Much mythology has build up around the Swiss meltdown of the 1970s and the rise of the Swatch Group under Nicholas Hayek, and rarely do we see these events placed into contexts of the industry structure and business environment of the time.

What we do know is that, today, the Swiss industry appears robust and very profitable. But,are the Swiss destined to experience more than one meltdown in the Alps in the coming decades? Could there be a repeat of that frightening decade when there was a very real question about the Swiss industry surviving?

In this essay, Cyril Bouquet, Writing in a 1999 journal about conditions that precede industry collapse, reviews the events that led up to the crash and follows the Hayek trajectory through to the boyant times of the late 1990s. In closing, he outlines some key issues that may determine the future of the Swatch group, some of which were taken up by Hayek when he expanded his niche brand base.

Its an interesting and comprehensive review that relies not on myth but published information of the period. Click here to download a copy


  1. Anonymous10:01 pm

    There are so many inaccuracies in the beginning the credibility of the entire piece is put into question. The only mention of the beginnings of the American watch industry is the Waterbury Ingersoll "Turnip". Boquet's time frame is wrong, and he fails to mention Waltham as the originator of interchangeable parts in watches, instead giving credit to The Swiss! Boquet also fails to mention the atrocious pin set cylinder escapement beasts that the Swiss flooded the US market with after the jig was up faking American movements. Boquet also fails to mention the 1 jewel cheapies the Swiss tried to market in competition to the reliable Timex.

    I understand this is supposed to be a "scholarly" article and the background information is expected be sketchy. Sketchy is one thing, it should at least be accurate!

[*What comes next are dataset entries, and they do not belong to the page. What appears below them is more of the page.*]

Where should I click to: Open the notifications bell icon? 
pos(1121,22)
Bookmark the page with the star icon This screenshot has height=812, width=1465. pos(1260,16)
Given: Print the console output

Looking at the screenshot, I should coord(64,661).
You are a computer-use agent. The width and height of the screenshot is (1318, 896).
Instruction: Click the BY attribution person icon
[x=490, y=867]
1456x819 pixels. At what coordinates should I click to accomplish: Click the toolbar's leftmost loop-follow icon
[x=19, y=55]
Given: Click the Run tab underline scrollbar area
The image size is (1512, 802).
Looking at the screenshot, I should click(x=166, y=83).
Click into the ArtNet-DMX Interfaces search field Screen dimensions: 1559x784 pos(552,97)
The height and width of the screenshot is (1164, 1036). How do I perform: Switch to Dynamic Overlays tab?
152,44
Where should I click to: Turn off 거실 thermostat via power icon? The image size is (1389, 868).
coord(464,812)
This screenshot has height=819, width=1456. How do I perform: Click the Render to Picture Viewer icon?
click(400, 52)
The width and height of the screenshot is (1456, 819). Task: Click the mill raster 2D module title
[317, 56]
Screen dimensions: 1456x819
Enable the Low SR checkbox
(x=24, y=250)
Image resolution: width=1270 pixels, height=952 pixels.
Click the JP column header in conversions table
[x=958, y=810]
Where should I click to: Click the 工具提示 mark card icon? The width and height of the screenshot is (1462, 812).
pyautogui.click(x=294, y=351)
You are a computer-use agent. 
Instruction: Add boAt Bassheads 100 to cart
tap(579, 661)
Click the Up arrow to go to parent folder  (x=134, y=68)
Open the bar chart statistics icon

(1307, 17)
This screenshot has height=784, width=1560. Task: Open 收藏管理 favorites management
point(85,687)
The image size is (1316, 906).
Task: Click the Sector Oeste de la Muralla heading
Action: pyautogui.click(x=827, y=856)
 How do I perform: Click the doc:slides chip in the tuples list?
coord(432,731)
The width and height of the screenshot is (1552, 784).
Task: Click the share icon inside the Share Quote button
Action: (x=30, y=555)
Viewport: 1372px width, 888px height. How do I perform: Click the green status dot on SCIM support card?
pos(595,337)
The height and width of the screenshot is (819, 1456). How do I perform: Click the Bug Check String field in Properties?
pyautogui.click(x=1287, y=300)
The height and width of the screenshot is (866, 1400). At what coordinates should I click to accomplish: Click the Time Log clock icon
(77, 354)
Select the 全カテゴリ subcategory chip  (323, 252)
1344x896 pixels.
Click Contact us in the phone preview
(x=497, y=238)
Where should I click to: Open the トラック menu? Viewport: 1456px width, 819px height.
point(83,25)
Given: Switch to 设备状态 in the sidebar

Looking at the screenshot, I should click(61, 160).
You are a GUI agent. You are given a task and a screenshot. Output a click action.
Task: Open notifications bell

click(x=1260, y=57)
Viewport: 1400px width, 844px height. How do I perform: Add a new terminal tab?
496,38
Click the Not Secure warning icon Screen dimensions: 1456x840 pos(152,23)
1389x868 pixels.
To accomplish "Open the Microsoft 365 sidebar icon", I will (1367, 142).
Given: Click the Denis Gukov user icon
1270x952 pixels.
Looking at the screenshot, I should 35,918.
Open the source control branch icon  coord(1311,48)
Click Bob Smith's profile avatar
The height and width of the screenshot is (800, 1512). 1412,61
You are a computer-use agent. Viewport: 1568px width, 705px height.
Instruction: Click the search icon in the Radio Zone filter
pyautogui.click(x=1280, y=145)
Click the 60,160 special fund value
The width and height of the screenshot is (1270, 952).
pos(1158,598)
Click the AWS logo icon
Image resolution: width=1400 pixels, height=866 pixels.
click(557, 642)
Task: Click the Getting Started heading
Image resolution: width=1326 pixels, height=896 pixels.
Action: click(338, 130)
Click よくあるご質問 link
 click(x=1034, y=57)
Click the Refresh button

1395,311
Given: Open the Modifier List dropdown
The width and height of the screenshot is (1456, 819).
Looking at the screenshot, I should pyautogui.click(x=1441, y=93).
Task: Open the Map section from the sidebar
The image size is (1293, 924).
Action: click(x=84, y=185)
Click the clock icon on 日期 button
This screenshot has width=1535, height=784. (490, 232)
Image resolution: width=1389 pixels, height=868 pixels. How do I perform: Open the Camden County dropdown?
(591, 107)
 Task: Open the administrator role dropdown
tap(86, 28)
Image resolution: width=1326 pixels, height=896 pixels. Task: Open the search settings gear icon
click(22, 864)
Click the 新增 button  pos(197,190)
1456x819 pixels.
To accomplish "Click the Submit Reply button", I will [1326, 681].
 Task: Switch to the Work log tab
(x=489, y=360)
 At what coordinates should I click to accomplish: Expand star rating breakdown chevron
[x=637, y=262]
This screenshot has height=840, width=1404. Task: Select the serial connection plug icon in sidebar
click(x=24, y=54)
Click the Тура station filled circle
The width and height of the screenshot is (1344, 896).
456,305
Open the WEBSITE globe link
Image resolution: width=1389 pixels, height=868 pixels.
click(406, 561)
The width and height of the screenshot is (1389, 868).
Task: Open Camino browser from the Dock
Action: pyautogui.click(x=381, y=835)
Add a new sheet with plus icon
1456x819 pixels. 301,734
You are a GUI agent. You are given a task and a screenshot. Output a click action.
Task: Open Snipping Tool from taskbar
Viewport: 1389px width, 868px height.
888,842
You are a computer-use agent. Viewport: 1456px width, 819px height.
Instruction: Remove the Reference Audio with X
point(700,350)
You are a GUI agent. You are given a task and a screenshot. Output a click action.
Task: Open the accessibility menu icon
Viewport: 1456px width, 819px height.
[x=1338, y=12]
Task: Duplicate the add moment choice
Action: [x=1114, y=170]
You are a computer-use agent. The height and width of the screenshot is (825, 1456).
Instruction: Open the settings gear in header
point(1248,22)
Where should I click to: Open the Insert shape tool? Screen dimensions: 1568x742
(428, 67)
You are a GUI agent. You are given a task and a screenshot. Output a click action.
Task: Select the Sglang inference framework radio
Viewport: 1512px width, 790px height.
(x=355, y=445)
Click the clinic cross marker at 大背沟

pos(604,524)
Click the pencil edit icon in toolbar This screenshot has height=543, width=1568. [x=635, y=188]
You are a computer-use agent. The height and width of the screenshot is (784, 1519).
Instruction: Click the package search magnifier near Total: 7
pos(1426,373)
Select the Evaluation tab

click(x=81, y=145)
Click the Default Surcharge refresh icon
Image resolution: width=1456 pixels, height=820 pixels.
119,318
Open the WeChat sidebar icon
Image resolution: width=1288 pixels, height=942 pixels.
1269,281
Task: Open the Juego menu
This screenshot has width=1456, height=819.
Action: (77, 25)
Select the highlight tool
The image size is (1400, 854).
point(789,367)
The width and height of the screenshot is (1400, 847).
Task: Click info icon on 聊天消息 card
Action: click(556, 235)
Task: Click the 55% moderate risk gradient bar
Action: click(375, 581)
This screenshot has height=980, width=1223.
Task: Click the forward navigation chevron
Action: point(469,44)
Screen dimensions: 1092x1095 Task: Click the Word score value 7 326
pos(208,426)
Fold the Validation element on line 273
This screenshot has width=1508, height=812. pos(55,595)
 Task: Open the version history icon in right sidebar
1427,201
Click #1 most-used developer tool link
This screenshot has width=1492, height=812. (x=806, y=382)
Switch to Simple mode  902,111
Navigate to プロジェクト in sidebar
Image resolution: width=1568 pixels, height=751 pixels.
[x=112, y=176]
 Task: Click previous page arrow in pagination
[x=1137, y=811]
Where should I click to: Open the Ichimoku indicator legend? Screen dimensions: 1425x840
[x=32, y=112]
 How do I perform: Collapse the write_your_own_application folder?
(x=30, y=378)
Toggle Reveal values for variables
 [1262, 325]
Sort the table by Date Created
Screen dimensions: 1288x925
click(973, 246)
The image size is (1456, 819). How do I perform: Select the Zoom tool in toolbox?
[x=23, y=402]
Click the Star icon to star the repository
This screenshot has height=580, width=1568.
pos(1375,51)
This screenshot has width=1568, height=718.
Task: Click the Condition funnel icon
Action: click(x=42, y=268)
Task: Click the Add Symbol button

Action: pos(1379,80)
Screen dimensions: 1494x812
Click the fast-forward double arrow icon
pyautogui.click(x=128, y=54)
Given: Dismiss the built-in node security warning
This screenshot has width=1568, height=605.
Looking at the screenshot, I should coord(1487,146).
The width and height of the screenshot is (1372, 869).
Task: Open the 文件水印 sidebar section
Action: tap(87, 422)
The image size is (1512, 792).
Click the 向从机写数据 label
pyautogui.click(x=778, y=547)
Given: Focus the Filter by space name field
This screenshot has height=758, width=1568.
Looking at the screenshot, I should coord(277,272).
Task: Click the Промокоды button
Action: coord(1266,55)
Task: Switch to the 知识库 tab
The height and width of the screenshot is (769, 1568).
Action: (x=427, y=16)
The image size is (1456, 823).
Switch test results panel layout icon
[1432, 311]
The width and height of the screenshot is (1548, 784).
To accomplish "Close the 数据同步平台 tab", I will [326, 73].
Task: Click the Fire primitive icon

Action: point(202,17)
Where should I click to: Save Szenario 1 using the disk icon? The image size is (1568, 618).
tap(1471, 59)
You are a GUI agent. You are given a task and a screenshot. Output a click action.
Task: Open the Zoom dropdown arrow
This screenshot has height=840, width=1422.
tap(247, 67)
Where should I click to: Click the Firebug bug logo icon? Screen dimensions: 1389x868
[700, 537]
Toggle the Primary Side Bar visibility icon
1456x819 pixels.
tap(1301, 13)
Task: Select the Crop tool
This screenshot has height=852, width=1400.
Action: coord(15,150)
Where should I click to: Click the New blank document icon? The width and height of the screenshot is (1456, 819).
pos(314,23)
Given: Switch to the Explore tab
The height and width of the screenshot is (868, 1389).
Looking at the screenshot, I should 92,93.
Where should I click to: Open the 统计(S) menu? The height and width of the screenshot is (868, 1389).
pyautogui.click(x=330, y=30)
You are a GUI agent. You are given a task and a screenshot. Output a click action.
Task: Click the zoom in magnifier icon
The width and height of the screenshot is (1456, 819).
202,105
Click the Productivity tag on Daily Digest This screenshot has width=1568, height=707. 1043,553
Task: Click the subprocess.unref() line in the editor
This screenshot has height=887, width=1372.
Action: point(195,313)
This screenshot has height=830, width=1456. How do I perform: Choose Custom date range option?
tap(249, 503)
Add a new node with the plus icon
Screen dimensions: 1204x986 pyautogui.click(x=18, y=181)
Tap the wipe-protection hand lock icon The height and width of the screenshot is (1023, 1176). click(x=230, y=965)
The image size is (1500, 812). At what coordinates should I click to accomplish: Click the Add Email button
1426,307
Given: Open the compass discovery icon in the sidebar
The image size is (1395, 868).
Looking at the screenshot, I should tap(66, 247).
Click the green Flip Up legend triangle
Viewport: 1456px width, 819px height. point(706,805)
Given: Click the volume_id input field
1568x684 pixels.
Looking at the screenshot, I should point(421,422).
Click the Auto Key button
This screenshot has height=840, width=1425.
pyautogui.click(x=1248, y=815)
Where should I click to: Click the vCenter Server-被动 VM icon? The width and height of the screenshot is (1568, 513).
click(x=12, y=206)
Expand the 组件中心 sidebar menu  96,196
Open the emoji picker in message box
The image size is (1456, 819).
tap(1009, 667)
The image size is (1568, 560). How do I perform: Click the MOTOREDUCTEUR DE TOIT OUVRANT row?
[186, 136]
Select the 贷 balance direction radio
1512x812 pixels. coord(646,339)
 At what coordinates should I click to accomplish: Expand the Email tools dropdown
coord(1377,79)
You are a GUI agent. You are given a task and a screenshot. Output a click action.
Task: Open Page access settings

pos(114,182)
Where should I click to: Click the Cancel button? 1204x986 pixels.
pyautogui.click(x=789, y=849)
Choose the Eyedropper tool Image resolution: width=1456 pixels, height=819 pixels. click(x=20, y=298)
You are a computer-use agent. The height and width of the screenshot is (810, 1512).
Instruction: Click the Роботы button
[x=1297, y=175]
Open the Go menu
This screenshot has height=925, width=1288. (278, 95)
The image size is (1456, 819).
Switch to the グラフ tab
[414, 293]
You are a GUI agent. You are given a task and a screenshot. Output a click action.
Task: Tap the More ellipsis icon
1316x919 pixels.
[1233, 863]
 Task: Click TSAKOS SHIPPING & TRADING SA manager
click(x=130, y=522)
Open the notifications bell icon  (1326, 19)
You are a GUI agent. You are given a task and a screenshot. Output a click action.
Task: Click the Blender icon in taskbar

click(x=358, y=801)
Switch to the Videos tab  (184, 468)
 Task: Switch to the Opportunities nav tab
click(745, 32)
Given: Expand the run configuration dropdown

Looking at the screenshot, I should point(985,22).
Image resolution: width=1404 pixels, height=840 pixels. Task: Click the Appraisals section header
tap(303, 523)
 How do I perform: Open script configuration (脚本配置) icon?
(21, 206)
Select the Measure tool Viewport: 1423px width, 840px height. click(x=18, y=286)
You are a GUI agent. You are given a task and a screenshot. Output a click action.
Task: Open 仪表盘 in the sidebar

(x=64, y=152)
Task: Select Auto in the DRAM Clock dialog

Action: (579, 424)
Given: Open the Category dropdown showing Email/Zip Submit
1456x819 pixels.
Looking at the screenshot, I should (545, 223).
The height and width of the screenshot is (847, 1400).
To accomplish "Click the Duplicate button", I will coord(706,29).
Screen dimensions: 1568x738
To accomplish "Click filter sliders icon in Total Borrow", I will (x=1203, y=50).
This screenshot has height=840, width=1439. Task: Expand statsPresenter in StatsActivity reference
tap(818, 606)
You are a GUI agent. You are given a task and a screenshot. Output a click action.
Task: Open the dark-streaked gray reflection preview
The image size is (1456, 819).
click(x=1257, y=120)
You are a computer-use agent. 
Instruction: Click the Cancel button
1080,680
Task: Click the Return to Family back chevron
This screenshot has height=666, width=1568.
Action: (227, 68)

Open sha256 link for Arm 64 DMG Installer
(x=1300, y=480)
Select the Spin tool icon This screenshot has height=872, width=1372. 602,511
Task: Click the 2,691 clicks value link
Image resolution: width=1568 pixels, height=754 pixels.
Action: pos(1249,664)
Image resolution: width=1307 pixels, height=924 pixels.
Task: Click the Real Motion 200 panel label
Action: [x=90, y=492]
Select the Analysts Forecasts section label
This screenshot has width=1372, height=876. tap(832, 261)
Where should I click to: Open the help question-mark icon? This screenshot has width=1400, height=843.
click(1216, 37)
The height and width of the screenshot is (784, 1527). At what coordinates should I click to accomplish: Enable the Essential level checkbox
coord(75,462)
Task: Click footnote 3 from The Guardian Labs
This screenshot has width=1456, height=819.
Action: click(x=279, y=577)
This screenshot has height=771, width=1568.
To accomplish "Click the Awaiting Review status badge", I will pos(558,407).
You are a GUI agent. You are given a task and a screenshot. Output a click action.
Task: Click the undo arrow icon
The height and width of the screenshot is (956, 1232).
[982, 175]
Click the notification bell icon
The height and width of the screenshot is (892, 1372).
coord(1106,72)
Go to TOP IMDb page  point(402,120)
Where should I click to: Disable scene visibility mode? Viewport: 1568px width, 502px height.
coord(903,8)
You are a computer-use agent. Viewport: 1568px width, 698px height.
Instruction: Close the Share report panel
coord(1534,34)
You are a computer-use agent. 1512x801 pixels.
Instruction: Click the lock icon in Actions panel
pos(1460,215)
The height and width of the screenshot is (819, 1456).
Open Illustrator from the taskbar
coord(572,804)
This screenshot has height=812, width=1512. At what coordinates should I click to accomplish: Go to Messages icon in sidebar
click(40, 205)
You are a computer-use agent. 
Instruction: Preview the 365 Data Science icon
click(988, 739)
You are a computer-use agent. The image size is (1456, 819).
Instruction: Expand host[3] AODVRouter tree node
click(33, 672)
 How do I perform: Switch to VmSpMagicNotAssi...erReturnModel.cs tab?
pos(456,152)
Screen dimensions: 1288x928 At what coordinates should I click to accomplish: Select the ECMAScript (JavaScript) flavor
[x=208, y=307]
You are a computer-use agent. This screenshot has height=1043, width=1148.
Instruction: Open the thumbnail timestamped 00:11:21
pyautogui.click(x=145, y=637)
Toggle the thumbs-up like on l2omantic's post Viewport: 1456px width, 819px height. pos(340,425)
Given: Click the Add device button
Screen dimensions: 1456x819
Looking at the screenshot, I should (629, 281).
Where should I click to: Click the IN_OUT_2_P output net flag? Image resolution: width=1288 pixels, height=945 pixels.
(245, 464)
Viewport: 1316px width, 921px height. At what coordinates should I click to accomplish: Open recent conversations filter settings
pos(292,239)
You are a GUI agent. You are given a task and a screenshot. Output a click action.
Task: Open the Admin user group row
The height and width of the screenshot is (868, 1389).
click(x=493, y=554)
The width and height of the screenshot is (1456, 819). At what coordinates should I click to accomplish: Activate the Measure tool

I've read though about half the article and don't know if I care to finish.


  2. Hi Richard,

    Thanks for your comments. Is the Waltham innovation water tight? I know the Swiss were working with interchangeable parts in the 1890s.

    Bouquet's essay was largely looking at the Swatch group in the context of numerous other companies around the world who had gone to the brink, but I understand your chagrin in him not having broadened the background so as the give more flavour to this period.

    Ive been looking around for years for a definitive history of this period and I dont think there is one.

    Let's know specifically where the accuracies are and we can keep your comments as part of the record of this post



  3. Anonymous7:14 pm

    I own a few Waltham 1857 models and I can assure you they are not watertight! They do, however, have interchangeable parts. I also have a P.S. Barrett (not Bartlett, the correct name for the authentic Waltham watch) Boston, Mass. with a fluky serial number that doesn't match Waltham's production records and, while it looks like an 1857 model the parts do not interchange with genuine Waltham 1857 models.

    I'm not in any position to write a definitive history of watchmaking. Waltham is generally credited with bringing the concept of mass production and interchangeable parts to watchmaking and I've never seen any clam that it started elsewhere. Here's a history of Waltham from a good source:
    And a good thread on the subject:

    If the Swiss were mass producing watches with interchangeable parts in the middle of the 19th century where are they today? What I have seen with my own eyes and held in my hands are Swiss fakes of American watches. The Swiss were copying American keywinds when the Americans were producing stem winds and lever sets in vast quantities. This was an ugly period for the Swiss watch industry.

    I understand that a scholarly article article needs to include some background to bring the reader into the writer's thesis. Boquet's discussion of the American watch industry was limited to the Waterbury/Ingersoll. I doubt that he had ever looked at an 1880s vintage Illinois or Rockford.

    I don't have the time or inclination to point out every inconsistency in Boquet's essay. He was simply writing off the top of his head without any references or citations to back up his words. Since he was probably writing to an audience of Swiss businessmen who were not horologists he got a nice pat on the shoulder.

    My point is not that he should have given a more thorough history of watchmaking but that he should have checked his facts and backed them up with verifiable citations. You like your Constellations to be genuine, don't you?



  4. Re watertight, I actually meant the assertions that Waltham parts were interchangeable....a metaphor for proven assertions.

    I know that Omega is credited with initiating one of the first dual manufacturing systems in the late nineteenth century, but I'm not sure the history is as important as the period of the Swiss meltdown.

    Bouquettes backgrounding, to me, was broad brush, but the main focus was on what happened during the late 60s to early 80s.

    Thanks Richard for your contribution - I appreciate it.